Jim would pause, puff on his pipe in silence for a minute or two, then grin again and note that the Germans got their own back on the 17th when they shot him down.
He ended the battle as the RAF’s secondhighest scoring ace, with 28 enemy aircraft destroyed, five more probable kills and nine damaged.
Jim was a career RAF officer, serving until his retirement in 1967. When I got to know him he was still flying, from an aerodrome near Bridlington, teaching pupils eager to share a cockpit with one of The Few.
They are very few now. Jim died in 1989, aged 72, and since then time has accomplished what the Luftwaffe never could, thinning the ranks of the men who saved our country from invasion until just a handful remain.

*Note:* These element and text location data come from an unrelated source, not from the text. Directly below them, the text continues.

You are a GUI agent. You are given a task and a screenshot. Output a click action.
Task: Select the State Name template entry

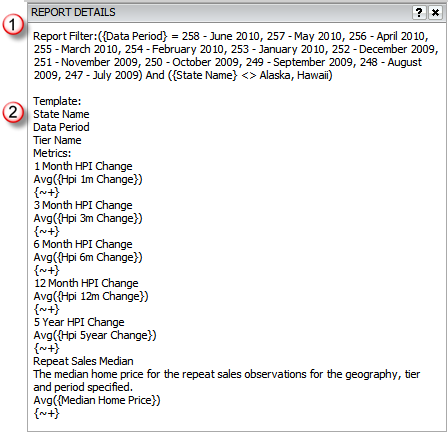[61, 114]
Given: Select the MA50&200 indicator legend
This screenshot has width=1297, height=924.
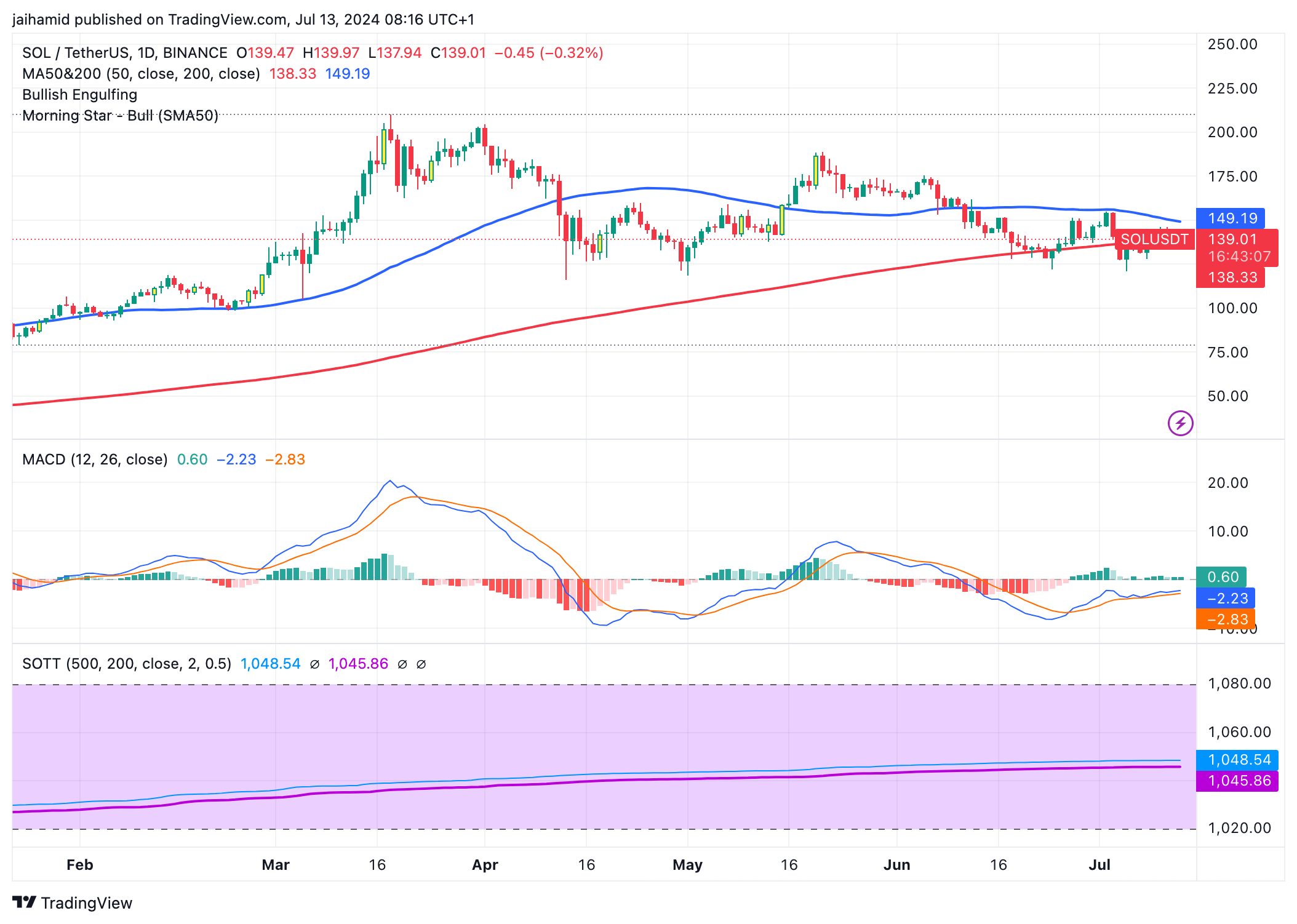Looking at the screenshot, I should click(141, 74).
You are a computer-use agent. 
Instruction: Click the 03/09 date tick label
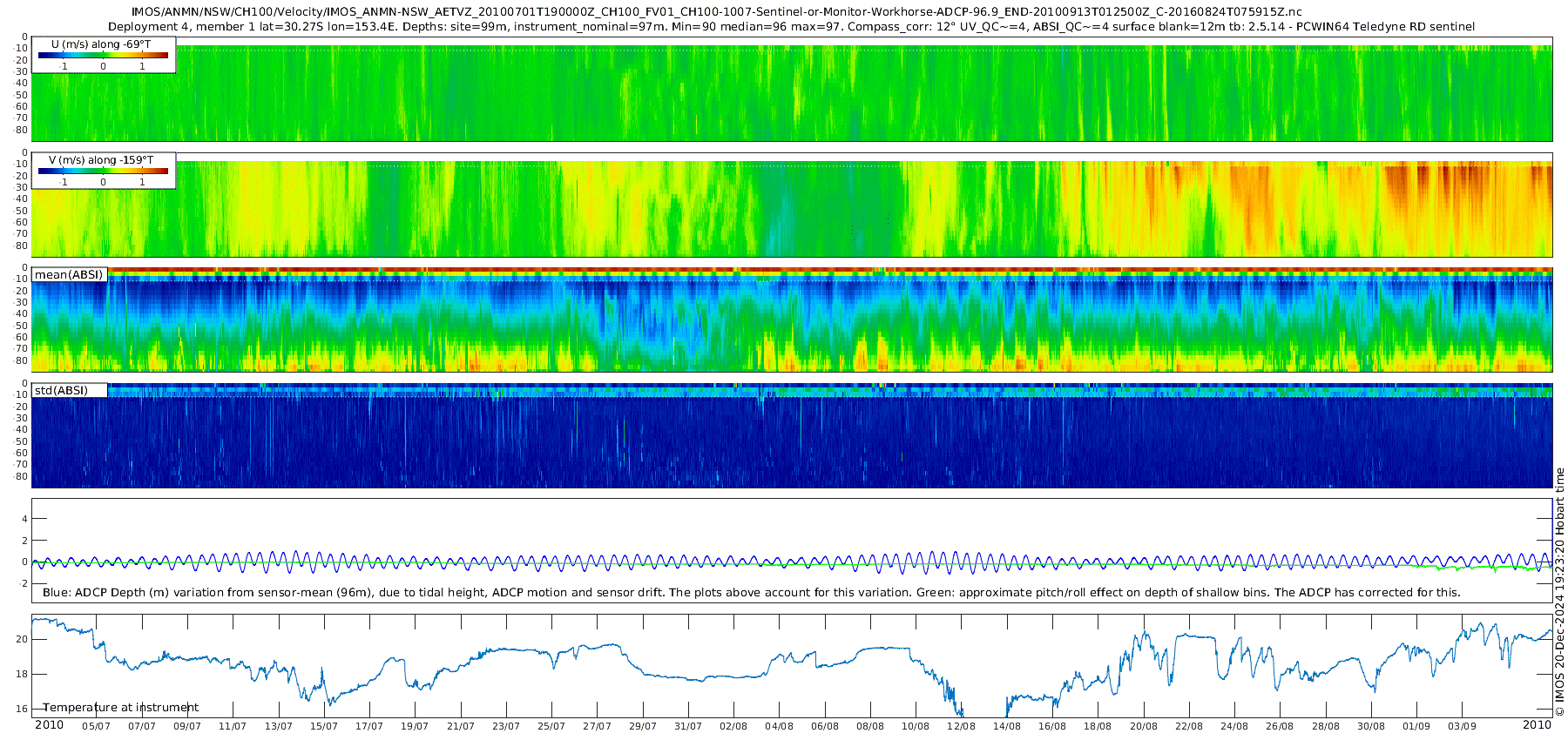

That’s all the more reason to remember them today. I know how lucky I was to be able to sit with Jim and listen, captivated, and to meet his steady gaze as he spoke about the realities of the Battle of Britain and the loss of friends.
His voice is still to be heard in an archived BBC radio interview from 1978, and it captures Jim’s spirit, but what it cannot convey is the core of steely determination that radiated from his presence, nor his modesty over what he did.
Jim’s Distinguished Flying Medal and bar, plus the French Croix de Guerre, spoke of his bravery, which if raised, he would simply smile away.
Inevitably, once all the men like Jim are gone, something will be lost of our understanding of the Battle of Britain. The characters of the men who fought it and safeguarded the nation from falling into the horrors that befell occupied Europe were vital components of their victory in the air.
The tone of Jim’s voice and the look in his eyes conveyed much, and in conversation it was possible to glimpse that long-ago 23-year-old scrambling from his airfield on the outskirts of London and heading skywards, not knowing if he would return.
There is a plaque in his memory in Bridlington’s Priory Church, and whenever I visit the town around this time of year, I spend a few moments paying my respects.
But we all can pay our respects to Jim and the rest of those young men today simply by looking around us at a free country in which we can do or say pretty much what we like, and never forgetting that they made it so.
Once all the men like Jim are gone, something will be lost of our understanding of the Battle of Britain. The characters of the men who fought it were vital components of their victory in the air.